I want to start with the oft-criticized free agent class that he brought in. The Vikings have really only had five free agent signings to see action this year, not including their own re-signings, so let’s take a look at what each on brought to the table.
TE JOHN CARLSON: The $25 million contract signed by John Carlson became the butt of many jokes even before he played in his first game. His production on the field hasn’t helped matters. A sprained MCL caused him to miss to two games after missing all of his final season with the Seahawks, and it has been speculated that injuries have plagued his production on the field even when he was present. His 11 catches for 60 yards on the season will surely end in his worst stats, other than the season he didn’t play, since he joined the league. He has also yet to find the end zone as a Viking. His solid blocking skills have gone mostly unnoticed by fans, but there are plenty of decent blocking tight ends in this league getting paid far less than Carlson.
Last week’s three reception performance was Carlson’s best of the year and he needs to continue to improve over the next two weeks if he plans on continuing to earn such lucrative salary. At age 28, there is still some untapped potential there for a guy that has never come close to matching the expectations that scouts had for him in 2008.
FB JEROME FELTON: Felton got off to a bad start in Minnesota when he was nabbed for a second degree DWI in a McDonald’s drive-thru in June. After that incident, one that he says he learned a huge lesson from, Felton has been instrumental in Adrian Peterson’s record-setting rushing numbers this season.
Peterson hasn’t had as good of chemistry with as talented of a lead blocker since his rookie season when he ran behind Tony Richardson, one of the greatest fullbacks of the modern era. Felton hasn’t carried the ball at all himself this season, and only has two catches for 18 yards, but there is no doubt that his blocking has added something that was previously missing to this offense. Makes one wonder how many yards Peterson hasn’t gotten over the years because of Brad Childress and his stubborn support of Fahu Tahi.
Felton signed a one year deal worth $700,000 with a $50,000 signing bonus. I would say the Vikings should be willing to offer him about twice that annual salary to return for the next year or five.
OL GEOFF SCHWARTZ: After signing a one year deal that maxes out at $1.5 million, Geoff Schwartz has been eased into a rotation at right guard with Brandon Fusco. By most accounts, including mine, Schwartz has outplayed Fusco but has yet to overtake the position on a full time basis for some unknown reason. At a backup lineman’s salary, Schwartz has helped his team more than most backups in this league, and turned out to be a low-risk, medium-reward type of signing, despite nagging injury concerns.

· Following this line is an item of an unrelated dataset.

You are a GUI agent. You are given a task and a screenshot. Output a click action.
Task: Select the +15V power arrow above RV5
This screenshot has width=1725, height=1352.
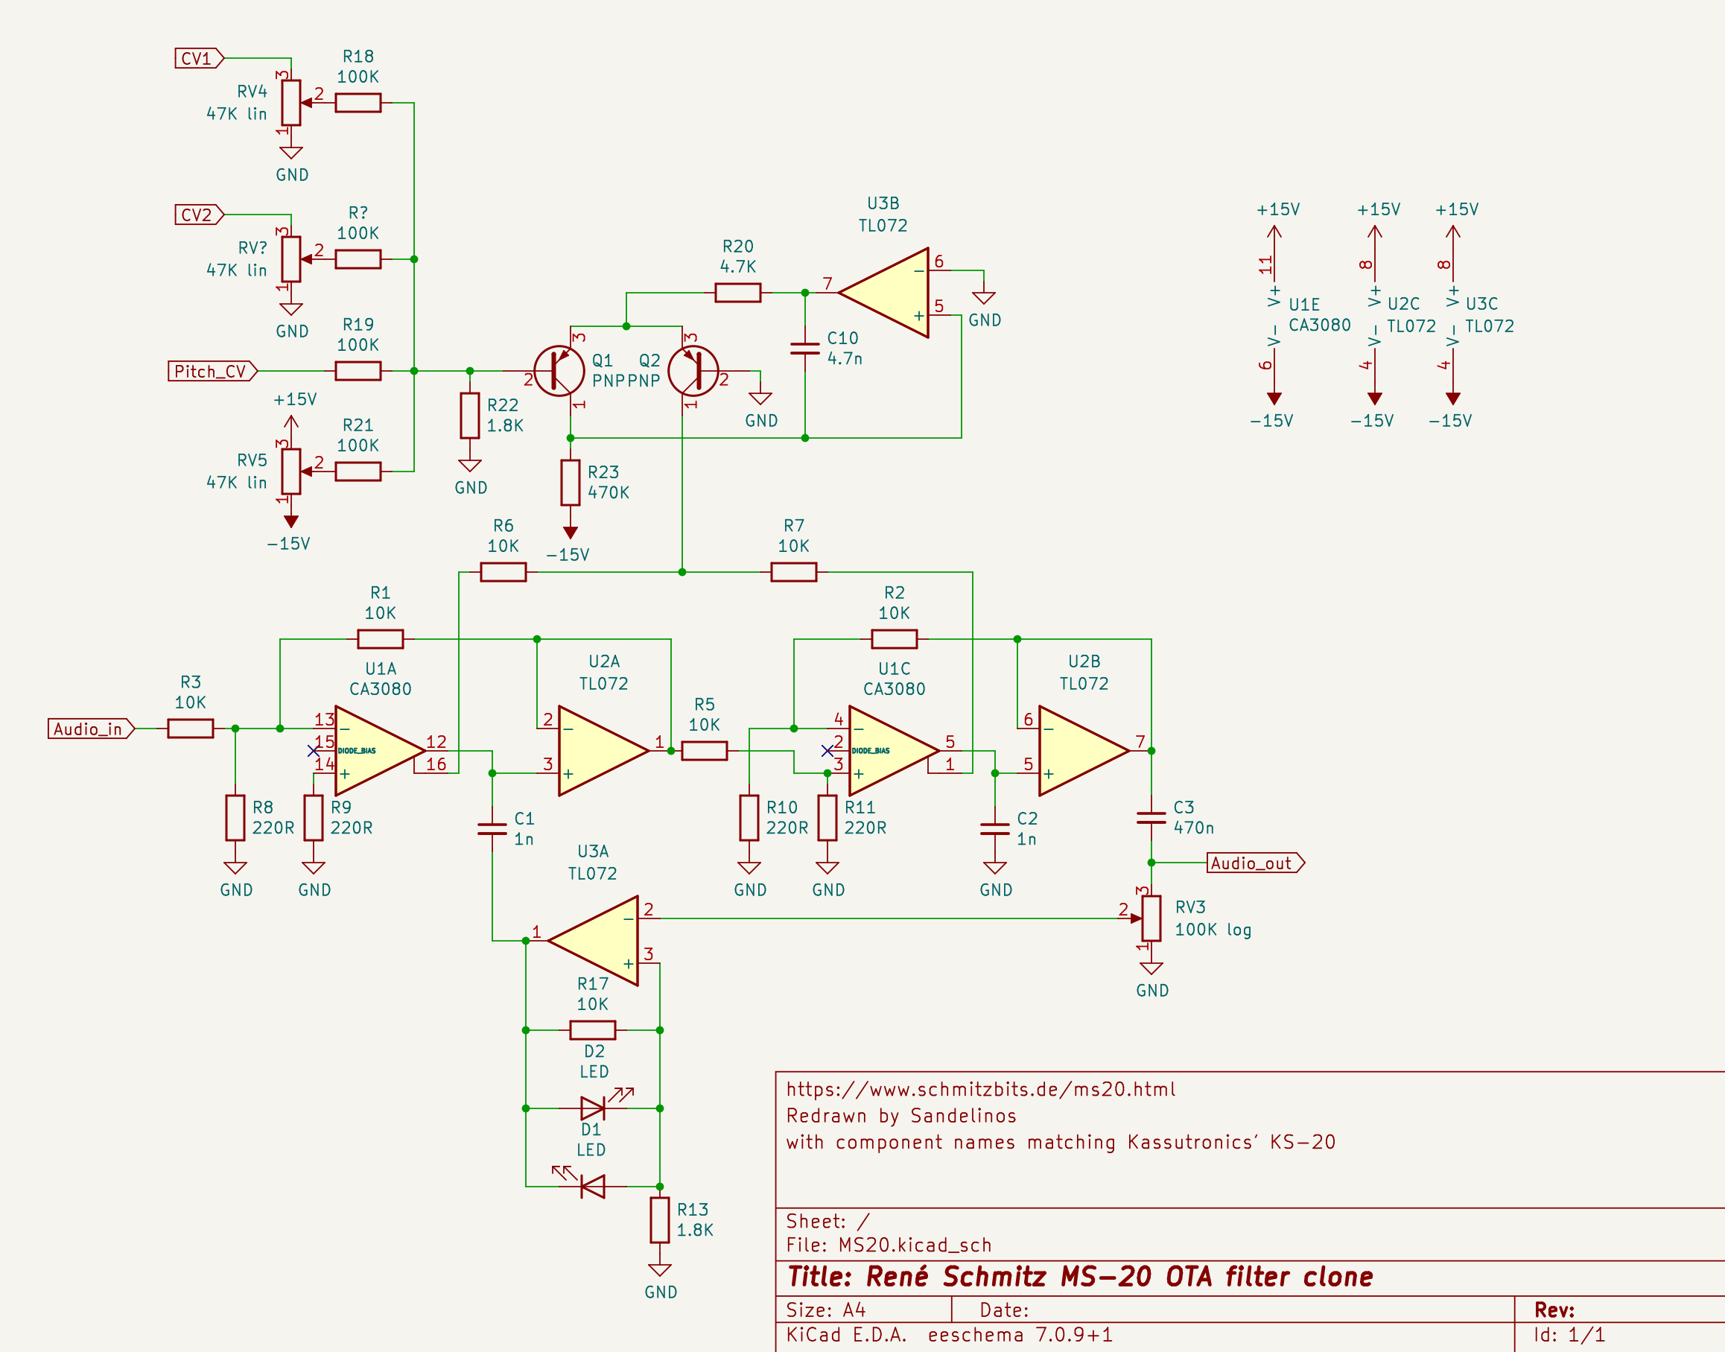click(292, 420)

LB MARVIN MITCHELL: Another one year deal worth $700,000 here. Mitchell was signed shortly after Remi Ayodele was released by the Vikings, despite Mitchell’s presence on the 2009 “BountyGate” Saints team as well. He acted as a “Plan B” to Jasper Brinkley and provided great competition in the preseason, but Brinkley kept his job and has performed rather well in his first year as a full time starter.
A calf injury interrupted part of Mitchell’s season, as he has appeared in only nine games, but he has made a considerable impact on a special teams coverage unit that is greatly improved over last season.
WR JEROME SIMPSON: The Vikings flirted with signing Packers free agent James Jones but shied away from the receiver because they were worried about his inconsistent hands, and instead opted to sign the suspended Simpson from Cincinnati.
Jones has done nothing but catch touchdowns for the Packers this year, his drop problems apparently solved, while Simpson has been incredibly inconsistent… when he manages to make it onto the field. A three game suspension and injuries have kept Simpson out of four games this season, and bad drops and inconsistent routes have essentially kept him out of the other 10.
19 catches, 203 yards, and no touchdowns are stats that easily illustrate how wrong things have gone for the Vikings deep threat hopeful in 2012.
Spielman left legitimate receiver threats on the market for other teams to scoop up and instead opted to go short term and cheap with Simpson. The risk was low, but the return has been even lower.
CONCLUSION: Rick Spielman tortured Vikings fans by staying idle during the opening days of free agency in 2012, and has indicated we can expect more of that in the future, as he intends on playing a game of chance with these low risk and low cost signings available after all the funny money has been spent.
Carlson was his lone departure from that formula, and the jury may still be out on that one, but it isn’t looking good. Luckily, the contract wasn’t quite as bad as initially reported and the Vikings could cut ties with minimal cap damage should they choose to move on.
Overall, Spielman’s approach to free agency led to adding one fantastic fullback, and a handful of otherwise disposable talents.
Not bad, not horrible, but not great. That about sums up Spielman’s first free agency period as Vikings General Manager.